Concernant les échanges économiques, si l’on veut un système qui soit le plus résilient possible, le plus durable, celui paraissant le plus à même de remplir ces conditions est basé sur la coopération, l’entraide, la solidarité et le partage.

Lorsque les activités essentielles au fonctionnement de la société sont réparties selon les envies et compétences de ses membres, puis que leur bénéfice est mis à disposition librement pour les membres de la société en fonction de leurs besoins sans faire appel à une monnaie, c’est l’autogestion économique (voir le Tedx avec Benjamin Lesage plus bas).

C’est notamment ce qui a été expérimenté sur la ZAD de Notre-Dame-des-Landes.

Les monnaies locales sont un bon outil pour passer d’une monnaie à grande échelle comme l’euro à une plus petite échelle, mais elles nécessitent toujours du matériel et sont indexées sur l’euro.

À moins d’en créer une hors du système économique, mais actuellement cette démarche est assez difficilement réalisable…

Pour ce qui est des monnaies libres comme la G1, leur concept peut être intéressant puisque l’on passe d’un modèle basé sur la dette et la rareté à un modèle de génération régulière et universelle créant l’abondance, mais limitée par les conventions qui la régissent pour ne pas en abuser.

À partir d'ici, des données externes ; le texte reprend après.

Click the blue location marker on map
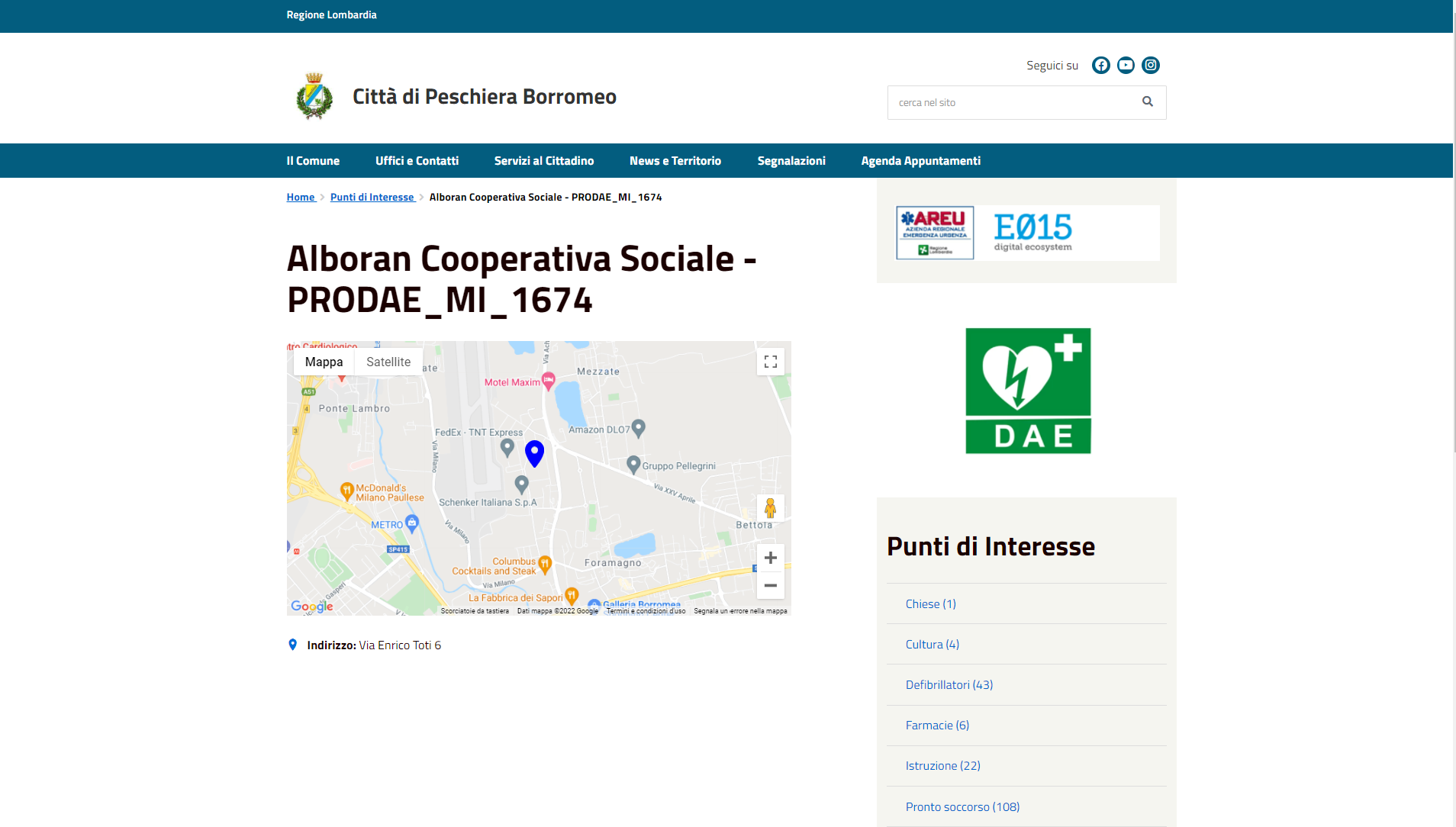This screenshot has width=1456, height=827. (x=534, y=452)
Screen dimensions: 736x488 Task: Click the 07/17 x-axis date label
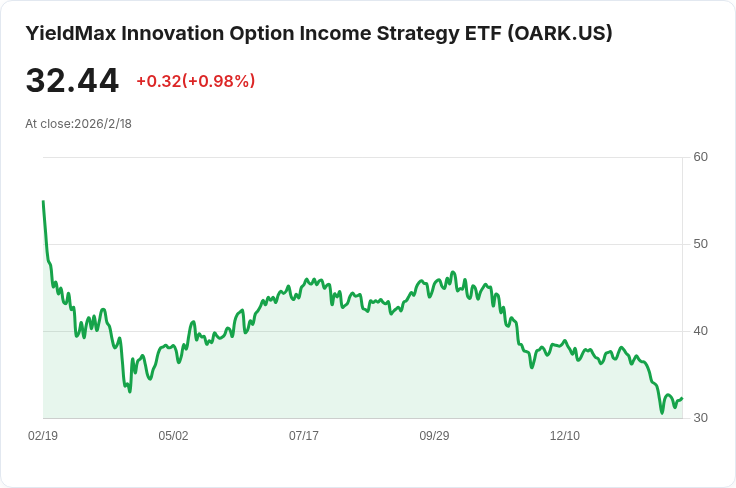pos(304,436)

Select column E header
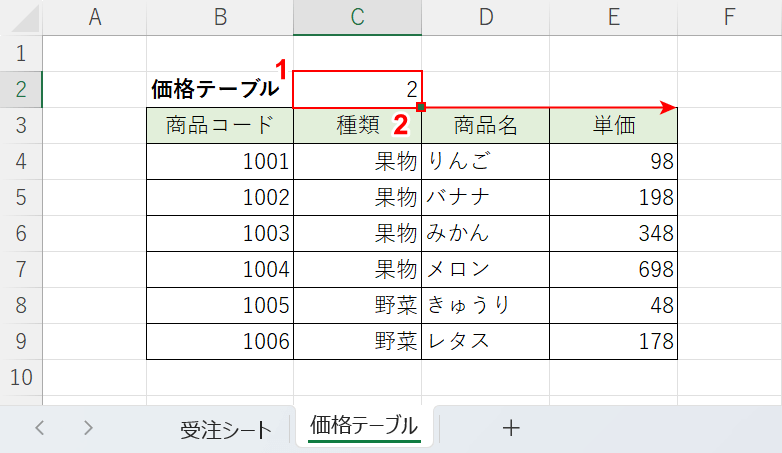click(613, 17)
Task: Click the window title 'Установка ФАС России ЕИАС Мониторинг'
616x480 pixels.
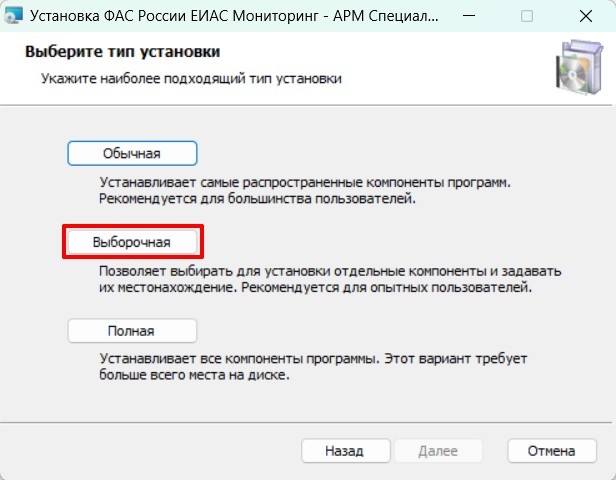Action: (174, 16)
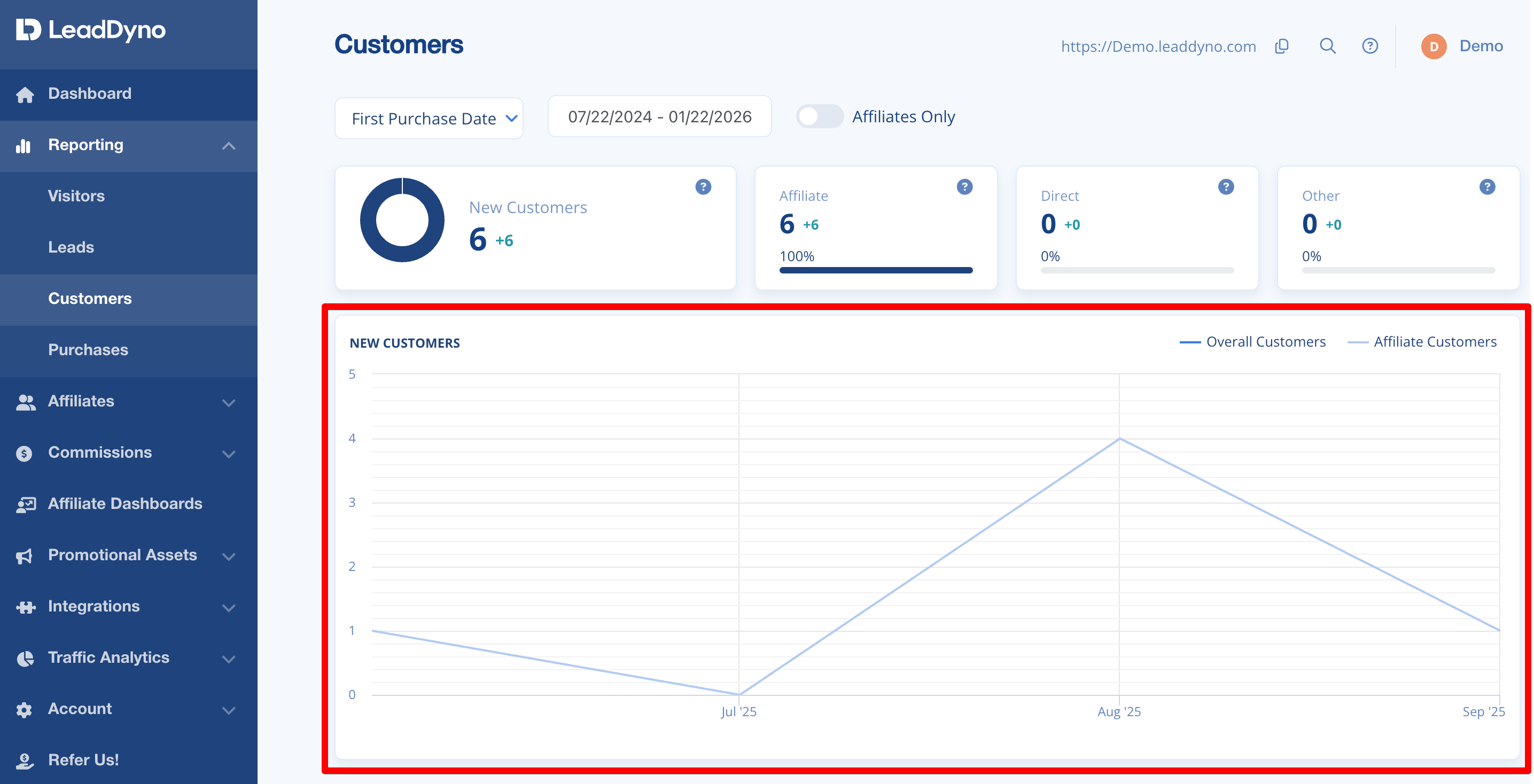Open the First Purchase Date dropdown
The height and width of the screenshot is (784, 1534).
[x=429, y=119]
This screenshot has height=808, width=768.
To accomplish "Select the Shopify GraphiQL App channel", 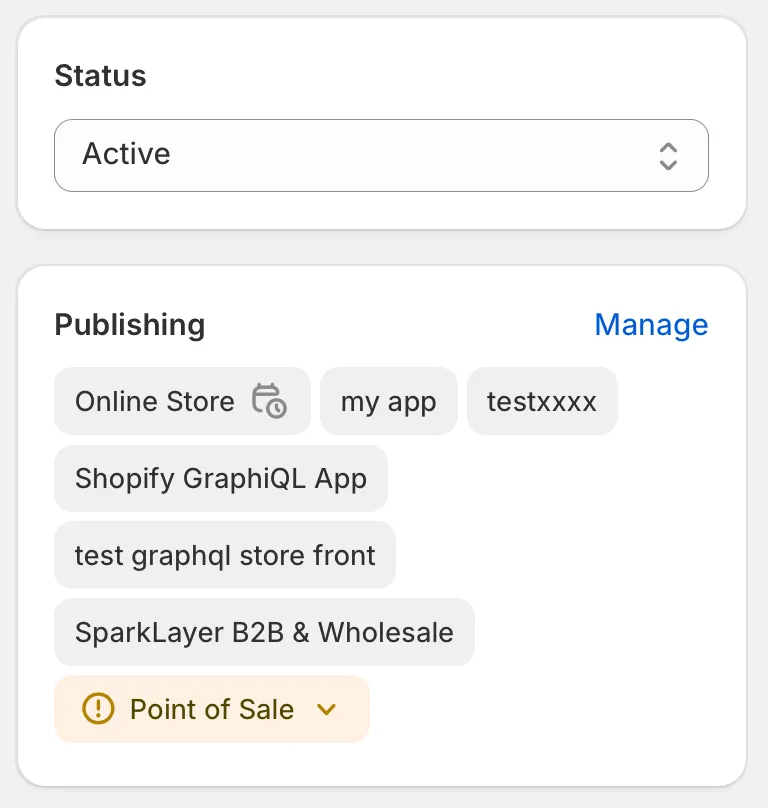I will coord(221,478).
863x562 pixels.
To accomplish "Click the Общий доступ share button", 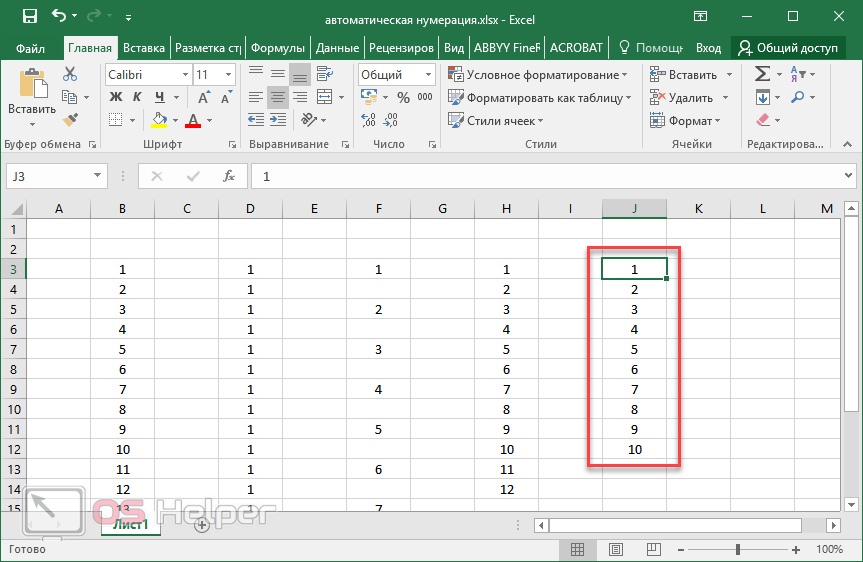I will coord(788,47).
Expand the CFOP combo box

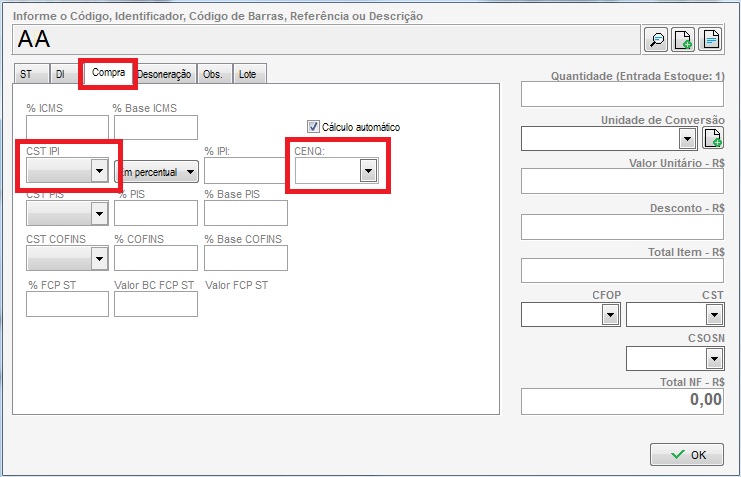(610, 315)
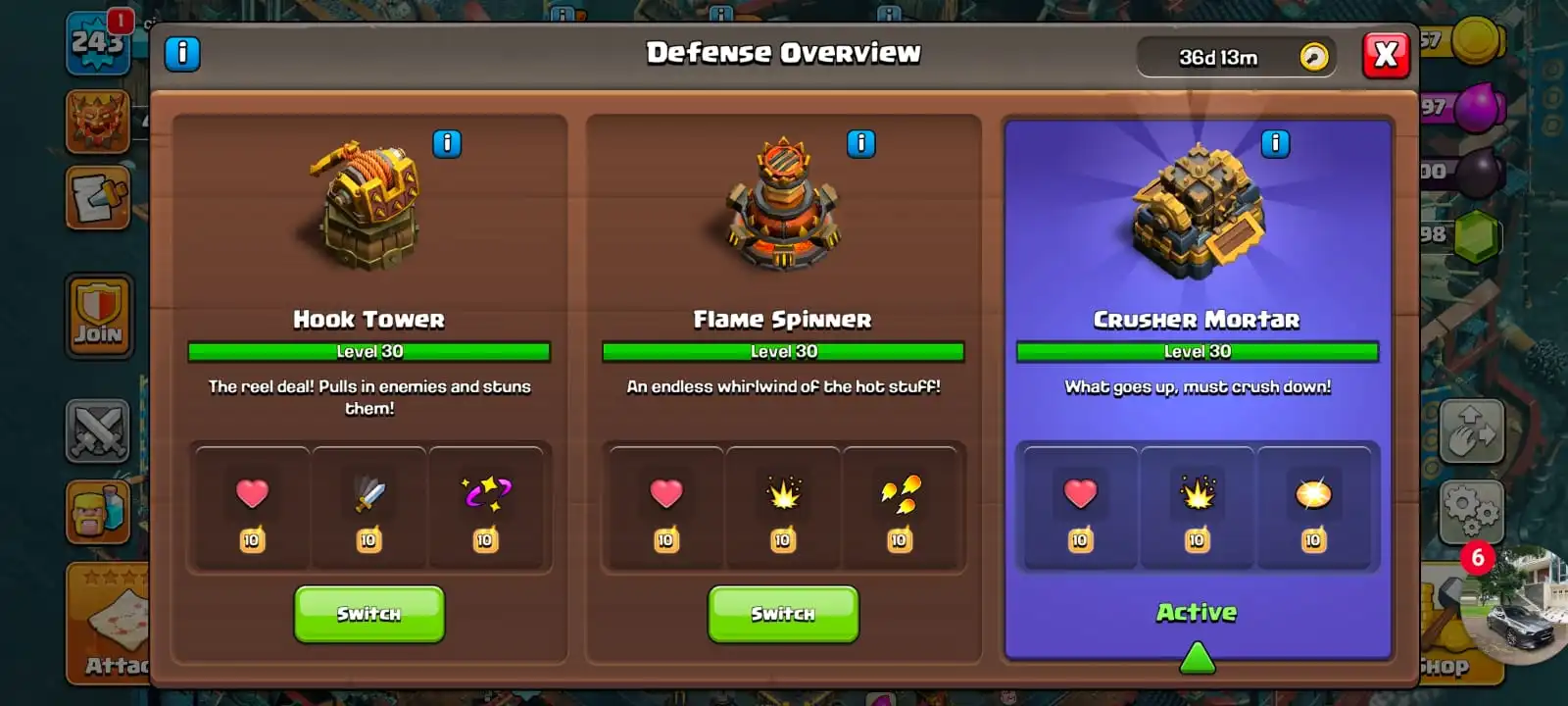Switch to Hook Tower defense
Image resolution: width=1568 pixels, height=706 pixels.
(369, 614)
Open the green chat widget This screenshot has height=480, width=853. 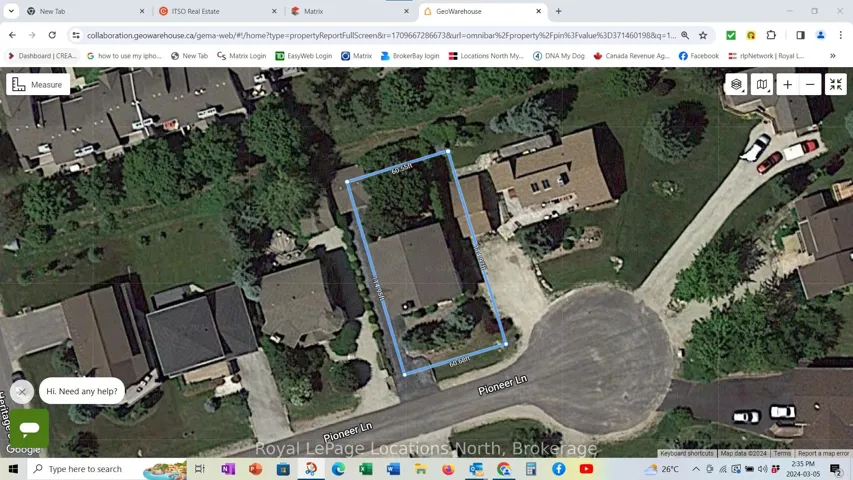(29, 428)
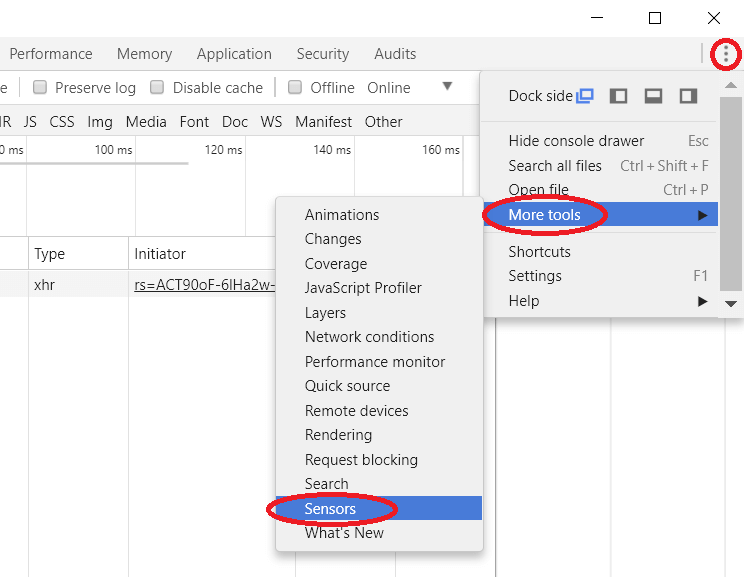Click the Type column header
Viewport: 744px width, 577px height.
50,254
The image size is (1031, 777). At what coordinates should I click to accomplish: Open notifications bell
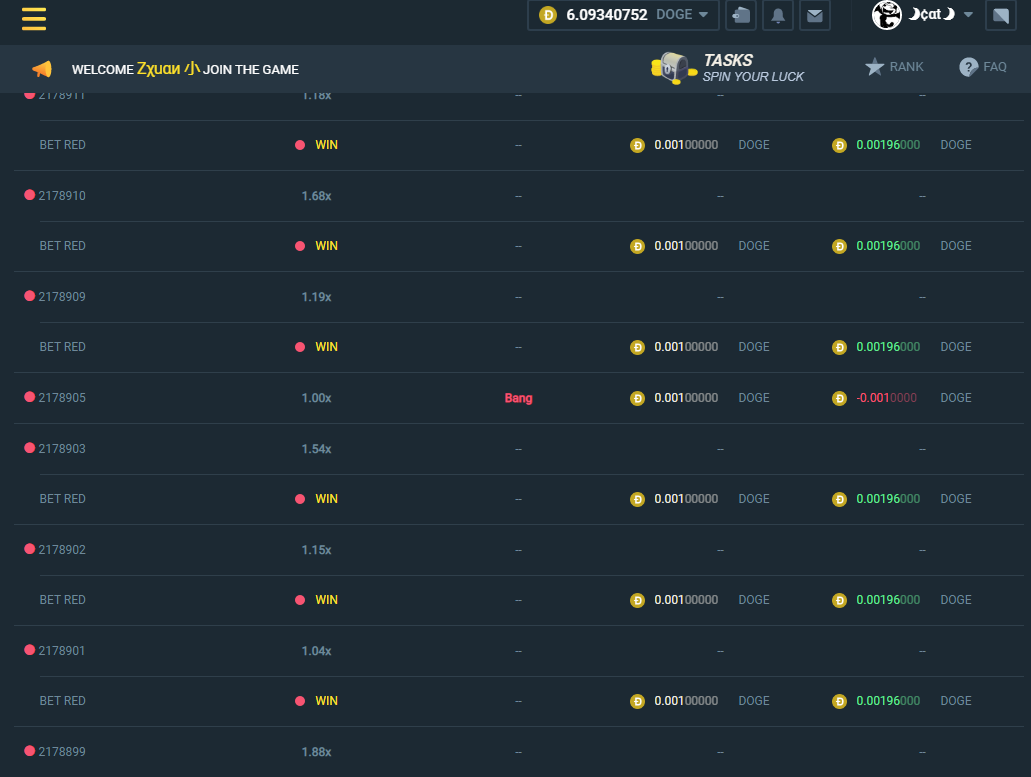pos(778,15)
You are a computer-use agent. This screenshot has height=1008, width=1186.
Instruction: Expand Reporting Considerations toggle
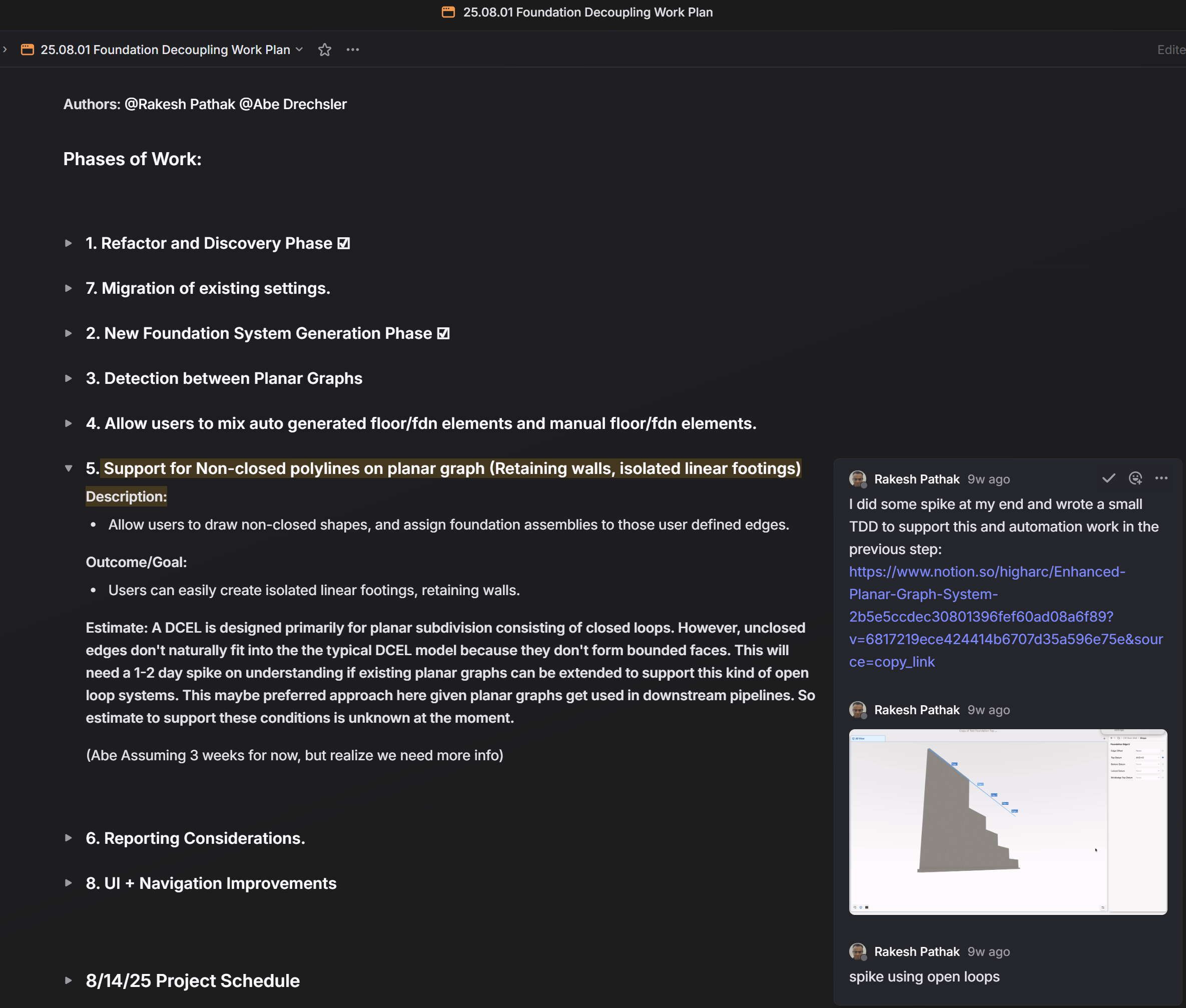(x=69, y=838)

Le problème d’une monnaie comme la G1 est sa dépendance aux systèmes numériques et donc à toutes les infrastructures liées dont le fonctionnement n’est pas soutenable écologiquement et pourrait bien rencontrer des problèmes à l’avenir (voir fiche effondrement).

Permaculture et habitat

Pour ce qui est de l’habitat, si l’on veut cultiver la permanence, on va donc chercher à avoir le moins d’impact possible sur l’écosystème, dans la construction et l’entretien de l’habitat.

Pour ce faire, il est important d’utiliser des matériaux facilement récoltables (bois, terre, paille), sans besoin de procédés compliqués, énergivores et très consommateurs de ressources qui nécessitent des mégastructures.

Qui elles mêmes demandent beaucoup de ressources pour être construites puis beaucoup d’énergie pour fonctionner, elles mêmes extraites et produites grâce à des procédés énergivores et très consommateurs de ressources. C’est un cercle vicieux.

On peut par exemple utiliser le bois pour la structure de l’habitat du fait de sa robustesse et allier la terre avec la paille pour l’isolation qui laissera respirer l’habitat et évacuera ainsi bien mieux l’humidité.

Tout en préservant très bien la fraîcheur ou la chaleur quand le climat atteint ses extrêmes, pour équilibrer la température.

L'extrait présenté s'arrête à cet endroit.